I am currently experimenting with the use of sculpture, light, and sound to develop choreographic methods. This process is focused on examining the role these elements play in the decision making process and the development of ‘the dance performance’ and how they can be used as artistic collaborators primarily in a solo making process. I am also interested in the live curation of performance installations, mastering a practice of live devising as a performer.
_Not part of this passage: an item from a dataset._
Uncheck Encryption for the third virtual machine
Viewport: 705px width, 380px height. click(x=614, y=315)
The new work I will develop throughout this residency explores the precariousness of our current situation ‘post pandemic’, and how we sustain ourselves during times of socio-political upheaval and uncertainty, domestically and globally. I will be drawing on my own experience over the last few years - moving regionally, becoming a mum in ‘iso’ and sustaining a life and practice at this time. The installation will present a collection of scenarios exploring moments of instability, using live and recorded sound, sculpture and movement. I will investigate the concept of ‘hauntology’ - the idea that the present is haunted by the metaphorical ‘ghosts’ of lost futures—as a vehicle to contextualise the relationship between the body and the forms, and expand my understanding of how these themes can be embodied, represented and presented through dance.
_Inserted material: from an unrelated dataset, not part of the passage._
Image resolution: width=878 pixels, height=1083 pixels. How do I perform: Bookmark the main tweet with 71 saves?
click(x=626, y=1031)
It is also an incredible chance to work in the studio with my sound collaborator to develop live and recorded sound production methods for presentation.”
– Tegan Nash
Previous Development
Access Memory - Development Showing from Tegan Ollett on Vimeo.
About the Artists
Tegan Nash Ollett: Artistic Design, Performer, Choreographer
Tegan Nash Ollett is an artist, producer, and teacher working in the field of dance and live art. Following the completion of a Bachelor Degree in Fine Arts Dance (QUT), she established a creative focus on exploring contemporary dance practice through collaborative performance installations and larger choreographic works.
Tegan has produced numerous original works and received the Dance Award at the North Queensland Arts Awards (2015). Her works have featured in galleries and public spaces, including collaborations with Australian visual, sound and projection artists. She has choreographed and performed works for festivals including the Brisbane 2 High
Festival and Townsville’s Strand Ephemera 09. In 2015, Tegan choreographed and performed in Twilight, a multisite performance work directed by Cheryl Stock with Dancenorth, which received the 2016 Australian Dance Award for Outstanding Achievement in Community Dance.
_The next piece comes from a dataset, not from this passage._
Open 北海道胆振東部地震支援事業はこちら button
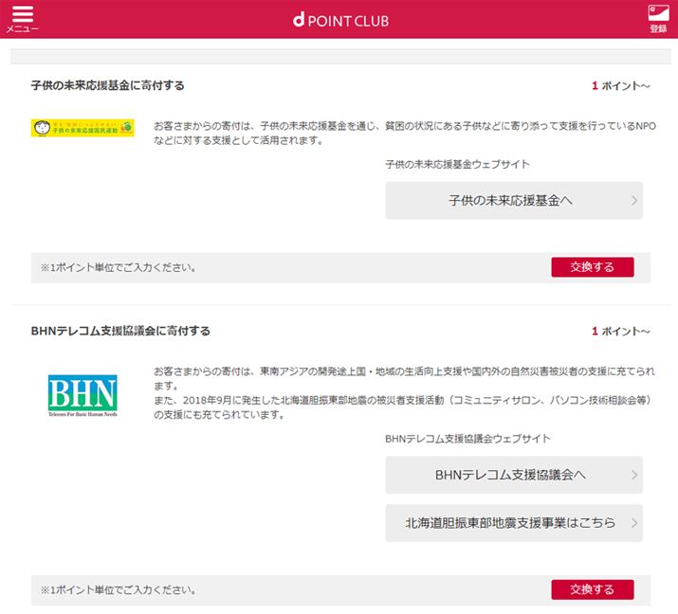Viewport: 678px width, 614px height. (x=511, y=523)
Tegan has worked and trained with a range of Australian artists and her residencies include Guts Dance Alice Springs, Castlemaine State Festival and Lucy Guerin Inc. Tegan is an alum of the Footscray Community Arts Centre’s Emerging Cultural Leaders Program and TNA’s Victorian Independent Producers Initiative. Tegan recently launched a performance platform, Live Art Benalla, to present multidisciplinary performance work and support rural/ regional artists.
Isabelle Reynaud/ Isadoré: Sound
Isabelle Reynaud is an electronic producer/singer-songwriter and sound artist hailing from Townsville, North Queensland. After moving to Melbourne and graduating from The Victorian College of the Arts Isabelle began writing and fronting bands around town. Slowly her passion moved into composition and production where she created her solo alt-pop project, Isadore. Over the last couple of years, Isabelle has been self-producing and releasing music under this name, and exploring sound design for performance artists.
Aside from Isadoré, Isabelle has worked up an impressive catalogue of composition/sound design projects for dance, theatre, performance art and film working with Dance North, TheatreinQ, Tegan Nash Ollett, Australasian Dance Association, Ulysses Dance Company and Girls Act Good.
Eliza Jane Gilchrist: Provocateur and Sculpture
Eliza-Jane Gilchrist is a visual and performance artist. She has a BA (Hons) in Fine Art (Sculpture), and immigrated to Australia in 2009. In Eliza-Jane’s sculpture practice her materials are often discarded – clothes, found objects, and
cardboard. Ugly, worthless things, which she rehabilitates using hand-made alterations, embroidery or drawing. She makes ugly things beautiful in an attempt to challenge perceptions of insignificance and value.
She is Co-Director of Such As They Are, an installation/puppet company who construct and performs shows in purpose-built spaces.